Culis was silent as he processed this, and Mila felt his energy respond with a pang of sadness.

“He could have undermined me in my own household,” he said slowly. “Could have proclaimed my judgement was clouded by you, or called me weak. But he didn’t. He took it upon himself to do this to you in my name, to reinforce my notoriety.”

Mila felt the aching pain within him as he spoke, the long-abandoned hope of a boy that his father might love him without conditions, without playing games to make him earn it, or decipher it.

“He’s a…complicated man,” she finally said. It was the most gracious descriptor she could manage just then.

“He is,” Culis agreed, and for a few long minutes, they were silent.

When they passed a tavern, Culis left her for a moment as he ducked in and came out holding a few pints of water for her to drink.

Nothing had ever tasted sweeter.

He waited until she had drunk her fill and then they resumed their trudge again.

“Mila,” he eventually said, cautiously. “When we get back to the manor...”

“Your brain is always ticking, isn’t it?”

“Never still,” he agreed. “And if I’ve surmised my father’s intent correctly, then it’d be a crying shame for my staff to see me bringing you home and have all your suffering account for nothing. So, forgive my ceaselessly scheming brain for just one moment and listen. Once you’ve recovered some strength and can stand again, what if I was to leave you outside the manor grounds and ride back alone? That way, a few hours later, you can bring yourself home and present yourself to me, ensuring you look suitably bedraggled and contrite. You’ll tell your story. Baird’s friends will be appeased by the hardship you endured. The staff will gossip about you. There’ll be good and bad stories. Mostly, you’ll be pitied, but there may even be some admiration. Importantly, no one will feel as though you got off lightly. They may even eventually forgive you.”

Mila pondered the idea. “Why can’t you just punish me by sending me to the ball in Natalee’s stead?” she asked eventually.

“You know why,” he replied, his energy shifting from contemplative to something far softer as he gripped her leg more firmly and his thoughts focused on her.

“I don’t actually,” Mila said. “Not really.”

“Fates, Mila.” He ran his free hand through his hair in exasperation. “For a demon whose power supposedly makes her the most intuitive, empathetic being on this continent, you’re sure being deliberately obtuse. Apparently, you want me to spell it out? Okay.” He reached up and Mila let herself be pulled from Orion and back to the ground. Culis knelt with her, looking into her face with determination.

“Look me in the eye, because I don’t want you to miss this.” He did not take his hands away from her shoulders, needing her to feel the truth of his words. His face was taut. “I am… so drawn to you, Mila.” His voice was low, but the words were firm and clear. “I have been from the second I met you in that crypt. Like the horizon to a sunset, your pull on me is…frighteningly relentless.”

Mila’s heart pounded hard in her chest at his words. Was this really happening? Was he really saying this to her with sincerity?

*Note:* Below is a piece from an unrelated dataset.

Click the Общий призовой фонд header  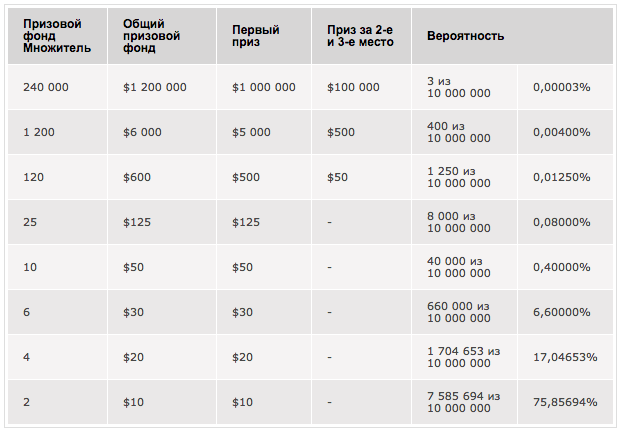pos(162,36)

She could sense his energy clearly.

He was .

“I admired your quiet strength in Jezebel’s court. The way you never seemed to panic, no matter what was demanded of you. The way you held yourself in the face of your rapidly approaching death. I…I just couldn’t look away, and I couldn’t bear to see your light extinguished. I told you before we left for Traders Bay that I’d felt compelled to save you from Jezebel for the sake of my conscience. What I didn’t tell you was that I knew in my heart that if she hurt you again, I wouldn’t be able to stop myself hurting her in return. So, I devised this…insane plan to rescue you and bring you to come live with me at my manor, and although you didn’t like me and didn’t trust me, you agreed. I told myself that this was good. That I’d use you to start this demon trade and then I’d leave you alone and let you live out your life in peace.

“But the more I learned about you, the less I could keep away. When I saw you all dressed up to come with me to Central, no longer looking like the starved and abused waif, your beauty finally starting to shine through…it took my breath away. And when we went to the Highlands, when you let your protective shell lower and I began to see you, it was all over. I was just…lost, enraptured, watching the way you frolicked through that hellscape in sheer delight, the look on your face when you saw Brewich and realised you were home.

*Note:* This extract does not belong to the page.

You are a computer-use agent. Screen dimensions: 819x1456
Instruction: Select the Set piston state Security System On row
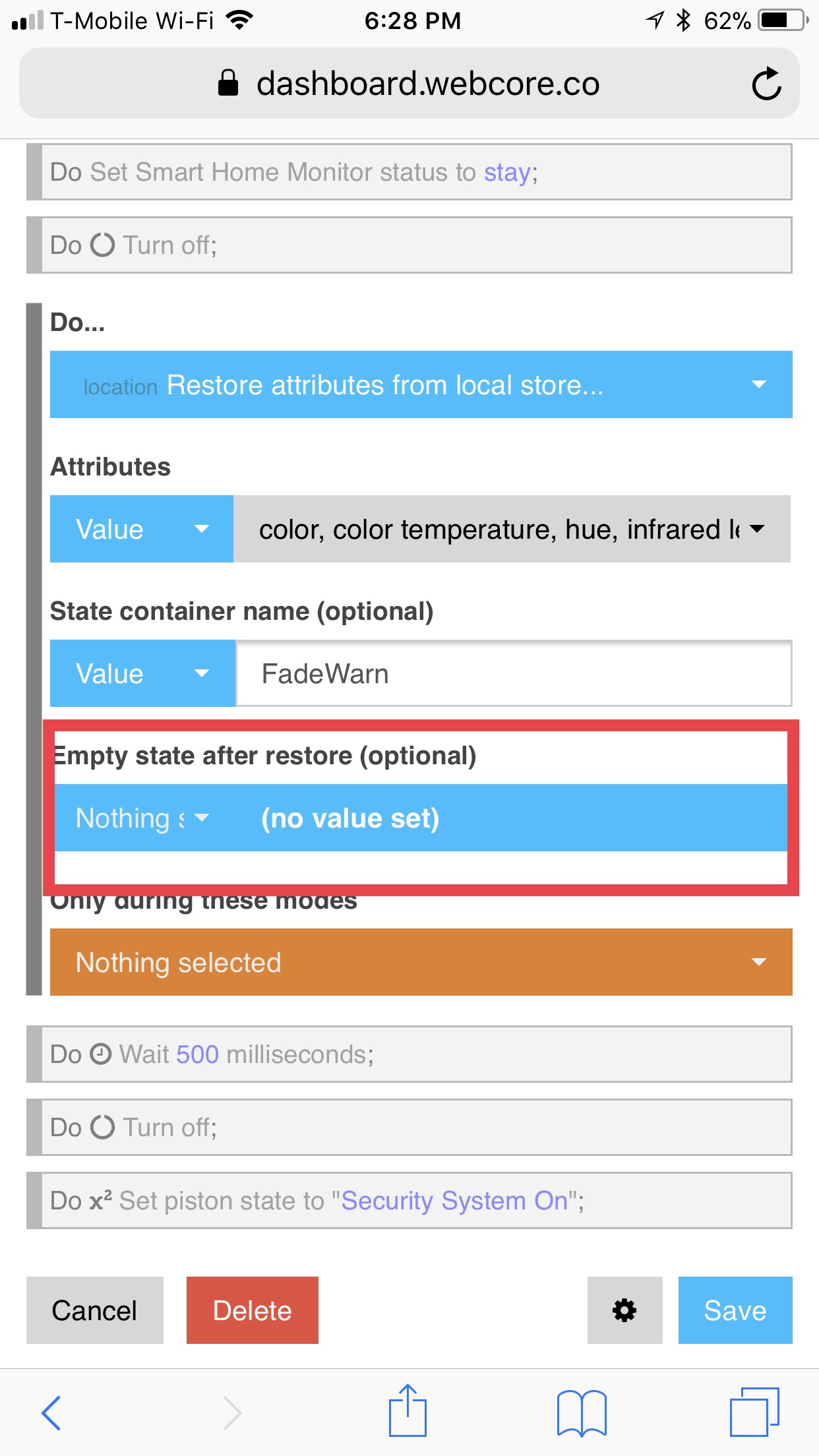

“I ruined it all with that terrible decision about Natalee, and even though you hated me and made my life miserable in response, I still couldn’t stop thinking about you. I needed to fix things somehow. So, I sent Natalee away with Baird, hoping against all hope that this would mend some of the wrong I’d done by you both. And when you agreed to come to Traders Bay with me...I…”

The intensity of his beautiful eyes was burning. Mila couldn’t pull away. The tidal wave of his emotion washed into her, encompassing her .

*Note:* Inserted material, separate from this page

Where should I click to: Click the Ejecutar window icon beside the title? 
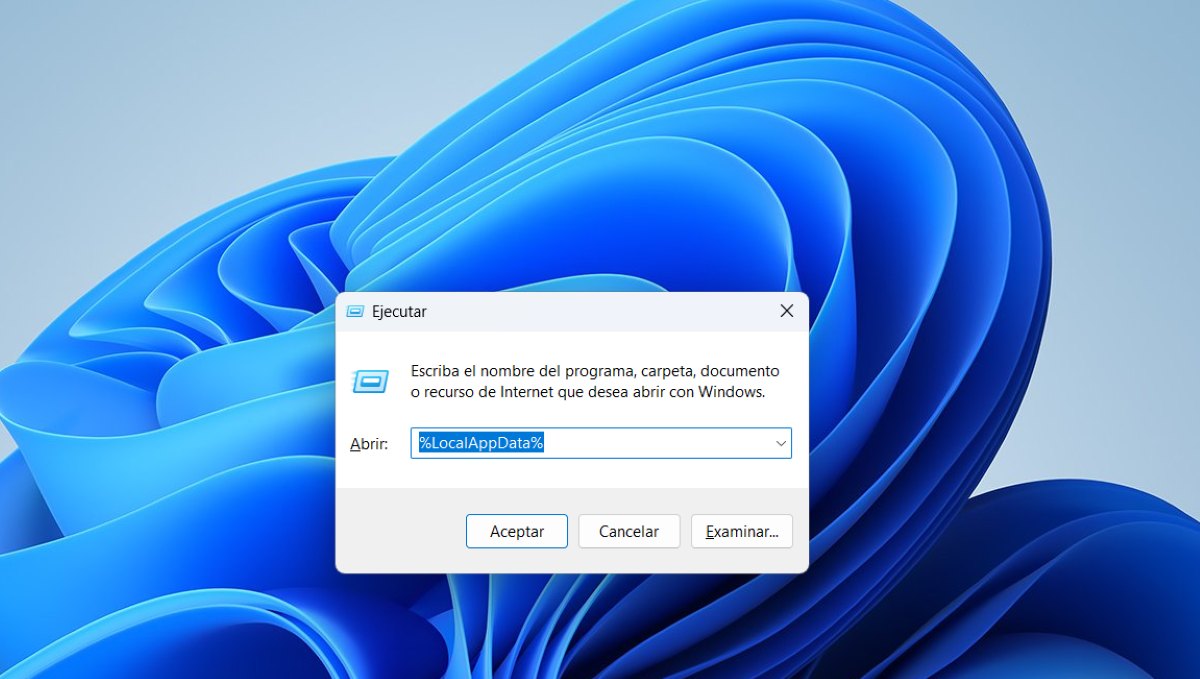357,311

“I don’t know what it is about you,” he said, “but being in your presence makes me… it doesn’t feel arduous to want to live up to your expectations of me. It feels liberating. So please, please, don’t ask me to let you be the sacrifice at the ball again. There’s not a bone in my body that would obey that command. I’d let them take my entire household, myself included, before I’d let them take you.”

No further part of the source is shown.